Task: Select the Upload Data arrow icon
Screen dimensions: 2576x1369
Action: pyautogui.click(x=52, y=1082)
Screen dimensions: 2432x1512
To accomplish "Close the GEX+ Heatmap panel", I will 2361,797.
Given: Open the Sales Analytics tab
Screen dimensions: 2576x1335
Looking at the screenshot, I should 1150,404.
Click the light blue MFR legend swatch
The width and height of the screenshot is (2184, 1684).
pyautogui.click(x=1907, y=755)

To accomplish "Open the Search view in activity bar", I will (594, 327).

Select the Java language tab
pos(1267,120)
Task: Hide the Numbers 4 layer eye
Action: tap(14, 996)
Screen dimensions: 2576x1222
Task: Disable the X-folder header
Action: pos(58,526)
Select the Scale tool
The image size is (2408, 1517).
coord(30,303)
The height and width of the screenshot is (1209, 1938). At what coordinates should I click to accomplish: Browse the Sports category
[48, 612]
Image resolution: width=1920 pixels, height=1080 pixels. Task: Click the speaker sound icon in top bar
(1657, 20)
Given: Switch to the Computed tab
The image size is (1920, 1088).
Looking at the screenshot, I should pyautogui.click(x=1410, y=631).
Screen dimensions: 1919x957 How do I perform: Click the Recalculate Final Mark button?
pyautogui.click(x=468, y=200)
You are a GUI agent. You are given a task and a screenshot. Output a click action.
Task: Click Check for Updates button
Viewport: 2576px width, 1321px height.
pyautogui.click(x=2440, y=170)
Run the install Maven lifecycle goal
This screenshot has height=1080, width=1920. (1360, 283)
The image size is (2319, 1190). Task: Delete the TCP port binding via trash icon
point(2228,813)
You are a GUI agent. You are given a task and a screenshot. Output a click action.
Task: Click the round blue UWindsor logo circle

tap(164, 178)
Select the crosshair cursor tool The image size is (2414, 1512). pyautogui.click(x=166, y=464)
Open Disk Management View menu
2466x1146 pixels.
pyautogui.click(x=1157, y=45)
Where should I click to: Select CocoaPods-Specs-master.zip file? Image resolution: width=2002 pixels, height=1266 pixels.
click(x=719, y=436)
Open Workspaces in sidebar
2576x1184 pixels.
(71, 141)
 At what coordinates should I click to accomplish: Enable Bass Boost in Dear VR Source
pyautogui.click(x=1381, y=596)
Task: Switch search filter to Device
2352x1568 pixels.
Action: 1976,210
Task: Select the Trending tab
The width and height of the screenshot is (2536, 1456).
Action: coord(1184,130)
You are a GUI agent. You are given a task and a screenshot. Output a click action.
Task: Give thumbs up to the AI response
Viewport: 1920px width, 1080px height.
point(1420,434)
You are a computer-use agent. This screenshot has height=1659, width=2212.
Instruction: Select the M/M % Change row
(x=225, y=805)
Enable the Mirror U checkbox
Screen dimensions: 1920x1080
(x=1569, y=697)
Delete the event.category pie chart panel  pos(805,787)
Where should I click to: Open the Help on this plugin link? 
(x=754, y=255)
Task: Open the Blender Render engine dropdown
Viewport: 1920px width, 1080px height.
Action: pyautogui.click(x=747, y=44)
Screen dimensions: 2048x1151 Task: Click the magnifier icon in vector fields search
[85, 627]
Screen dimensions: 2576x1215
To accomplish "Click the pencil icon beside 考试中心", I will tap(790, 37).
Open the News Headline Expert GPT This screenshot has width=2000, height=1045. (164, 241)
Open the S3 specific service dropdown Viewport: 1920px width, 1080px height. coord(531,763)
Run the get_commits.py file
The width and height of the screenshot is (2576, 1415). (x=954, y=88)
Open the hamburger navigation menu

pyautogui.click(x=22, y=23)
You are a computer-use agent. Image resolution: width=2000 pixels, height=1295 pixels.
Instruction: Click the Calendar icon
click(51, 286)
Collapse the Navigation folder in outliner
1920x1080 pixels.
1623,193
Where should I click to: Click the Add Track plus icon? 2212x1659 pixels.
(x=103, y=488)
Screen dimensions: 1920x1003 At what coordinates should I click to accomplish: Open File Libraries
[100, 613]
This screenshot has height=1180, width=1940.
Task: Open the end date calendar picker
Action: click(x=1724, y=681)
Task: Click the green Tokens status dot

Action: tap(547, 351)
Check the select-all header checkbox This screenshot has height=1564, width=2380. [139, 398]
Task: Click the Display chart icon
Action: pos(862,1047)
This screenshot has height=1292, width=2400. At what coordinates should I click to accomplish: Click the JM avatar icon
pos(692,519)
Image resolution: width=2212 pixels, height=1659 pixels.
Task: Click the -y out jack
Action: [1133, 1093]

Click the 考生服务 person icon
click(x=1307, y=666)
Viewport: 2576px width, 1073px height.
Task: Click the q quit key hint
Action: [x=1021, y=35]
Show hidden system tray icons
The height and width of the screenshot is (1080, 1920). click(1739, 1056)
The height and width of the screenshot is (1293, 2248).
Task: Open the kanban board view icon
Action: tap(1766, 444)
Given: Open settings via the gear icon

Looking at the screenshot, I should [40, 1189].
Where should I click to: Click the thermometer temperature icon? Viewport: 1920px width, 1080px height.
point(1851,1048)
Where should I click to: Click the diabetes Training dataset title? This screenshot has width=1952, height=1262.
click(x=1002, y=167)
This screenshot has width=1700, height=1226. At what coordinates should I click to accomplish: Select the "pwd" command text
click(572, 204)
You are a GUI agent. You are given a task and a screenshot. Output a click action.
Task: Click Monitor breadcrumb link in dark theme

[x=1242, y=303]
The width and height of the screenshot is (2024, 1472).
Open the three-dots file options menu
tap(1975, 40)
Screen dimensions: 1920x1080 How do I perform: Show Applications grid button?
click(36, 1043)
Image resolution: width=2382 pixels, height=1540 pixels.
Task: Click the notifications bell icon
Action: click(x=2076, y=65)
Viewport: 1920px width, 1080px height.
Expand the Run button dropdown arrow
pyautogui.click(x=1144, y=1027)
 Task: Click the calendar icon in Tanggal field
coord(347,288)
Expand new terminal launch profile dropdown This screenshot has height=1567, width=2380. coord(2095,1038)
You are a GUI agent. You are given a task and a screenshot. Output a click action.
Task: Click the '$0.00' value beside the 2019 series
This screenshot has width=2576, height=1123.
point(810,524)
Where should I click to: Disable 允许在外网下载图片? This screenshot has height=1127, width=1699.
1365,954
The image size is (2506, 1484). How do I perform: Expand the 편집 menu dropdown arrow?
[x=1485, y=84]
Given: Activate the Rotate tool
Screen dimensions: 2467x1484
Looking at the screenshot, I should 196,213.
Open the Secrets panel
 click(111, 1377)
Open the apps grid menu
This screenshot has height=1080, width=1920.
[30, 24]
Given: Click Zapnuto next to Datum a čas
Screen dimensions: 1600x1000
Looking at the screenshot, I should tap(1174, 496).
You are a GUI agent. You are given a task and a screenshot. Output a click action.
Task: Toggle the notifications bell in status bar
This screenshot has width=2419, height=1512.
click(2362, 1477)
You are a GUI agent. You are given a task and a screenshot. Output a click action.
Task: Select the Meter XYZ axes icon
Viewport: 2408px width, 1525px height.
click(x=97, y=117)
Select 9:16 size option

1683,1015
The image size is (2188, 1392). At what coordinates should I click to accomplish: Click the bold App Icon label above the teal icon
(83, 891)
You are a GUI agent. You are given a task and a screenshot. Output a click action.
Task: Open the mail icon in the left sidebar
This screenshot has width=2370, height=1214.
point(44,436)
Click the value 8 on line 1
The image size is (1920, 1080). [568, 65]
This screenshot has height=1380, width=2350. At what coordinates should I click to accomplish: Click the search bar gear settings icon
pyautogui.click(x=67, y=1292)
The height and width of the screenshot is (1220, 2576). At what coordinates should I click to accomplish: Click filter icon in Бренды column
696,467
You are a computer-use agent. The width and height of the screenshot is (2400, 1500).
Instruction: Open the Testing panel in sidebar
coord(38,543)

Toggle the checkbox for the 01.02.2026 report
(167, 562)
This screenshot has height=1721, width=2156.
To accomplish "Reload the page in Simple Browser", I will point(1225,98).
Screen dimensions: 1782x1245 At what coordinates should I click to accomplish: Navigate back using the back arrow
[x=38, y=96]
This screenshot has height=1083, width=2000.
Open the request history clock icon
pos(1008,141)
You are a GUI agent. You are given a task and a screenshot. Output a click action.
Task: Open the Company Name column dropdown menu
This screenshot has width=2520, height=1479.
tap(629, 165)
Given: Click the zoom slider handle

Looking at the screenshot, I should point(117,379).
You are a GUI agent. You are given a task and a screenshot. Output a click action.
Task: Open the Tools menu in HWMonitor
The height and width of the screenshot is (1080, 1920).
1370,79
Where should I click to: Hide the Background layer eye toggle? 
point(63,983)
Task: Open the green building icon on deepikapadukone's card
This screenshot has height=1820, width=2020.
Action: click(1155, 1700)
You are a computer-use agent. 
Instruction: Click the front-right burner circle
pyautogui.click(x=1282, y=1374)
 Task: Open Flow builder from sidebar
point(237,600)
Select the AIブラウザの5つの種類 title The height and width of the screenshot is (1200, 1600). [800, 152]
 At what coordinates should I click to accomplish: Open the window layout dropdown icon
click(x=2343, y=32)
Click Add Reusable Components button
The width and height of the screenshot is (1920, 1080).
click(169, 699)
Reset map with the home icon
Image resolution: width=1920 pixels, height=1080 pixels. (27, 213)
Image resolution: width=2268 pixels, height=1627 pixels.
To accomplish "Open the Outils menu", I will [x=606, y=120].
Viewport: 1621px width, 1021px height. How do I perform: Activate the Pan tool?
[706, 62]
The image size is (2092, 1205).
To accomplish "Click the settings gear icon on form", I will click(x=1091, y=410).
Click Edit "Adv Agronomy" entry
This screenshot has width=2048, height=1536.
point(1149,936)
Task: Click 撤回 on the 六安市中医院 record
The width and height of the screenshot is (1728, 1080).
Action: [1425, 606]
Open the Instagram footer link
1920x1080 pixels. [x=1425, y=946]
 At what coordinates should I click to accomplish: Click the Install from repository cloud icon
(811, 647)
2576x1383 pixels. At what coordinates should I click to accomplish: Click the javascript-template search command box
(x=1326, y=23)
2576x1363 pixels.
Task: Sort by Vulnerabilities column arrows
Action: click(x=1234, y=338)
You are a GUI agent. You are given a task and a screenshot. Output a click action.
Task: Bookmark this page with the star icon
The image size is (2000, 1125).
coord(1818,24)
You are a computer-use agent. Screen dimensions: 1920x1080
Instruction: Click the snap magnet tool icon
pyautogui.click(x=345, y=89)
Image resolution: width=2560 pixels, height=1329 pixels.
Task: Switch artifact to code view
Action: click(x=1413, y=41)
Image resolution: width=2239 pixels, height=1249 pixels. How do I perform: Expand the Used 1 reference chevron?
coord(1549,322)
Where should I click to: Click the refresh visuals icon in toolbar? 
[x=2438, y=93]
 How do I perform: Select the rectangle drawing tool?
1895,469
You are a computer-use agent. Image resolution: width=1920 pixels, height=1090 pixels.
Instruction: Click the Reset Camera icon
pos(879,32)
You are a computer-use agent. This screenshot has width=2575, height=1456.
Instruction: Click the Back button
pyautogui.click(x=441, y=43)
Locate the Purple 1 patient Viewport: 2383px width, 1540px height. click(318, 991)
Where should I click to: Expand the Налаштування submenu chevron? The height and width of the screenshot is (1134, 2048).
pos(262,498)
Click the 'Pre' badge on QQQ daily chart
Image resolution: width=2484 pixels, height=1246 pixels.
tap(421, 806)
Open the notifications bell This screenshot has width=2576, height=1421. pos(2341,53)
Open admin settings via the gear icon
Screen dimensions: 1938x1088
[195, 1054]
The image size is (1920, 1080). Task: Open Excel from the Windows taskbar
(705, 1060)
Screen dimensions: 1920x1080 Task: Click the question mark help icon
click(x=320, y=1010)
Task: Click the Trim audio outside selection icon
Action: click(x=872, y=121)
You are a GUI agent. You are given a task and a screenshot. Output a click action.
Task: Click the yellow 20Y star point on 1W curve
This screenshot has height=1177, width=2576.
####################
### YOUR TASK
Look through the material above for the string "beside" and copy each line that has it.

### ANSWER SPACE
To accomplish "Click the pencil icon beside 考试中心", I will tap(790, 37).
Task: Click the '$0.00' value beside the 2019 series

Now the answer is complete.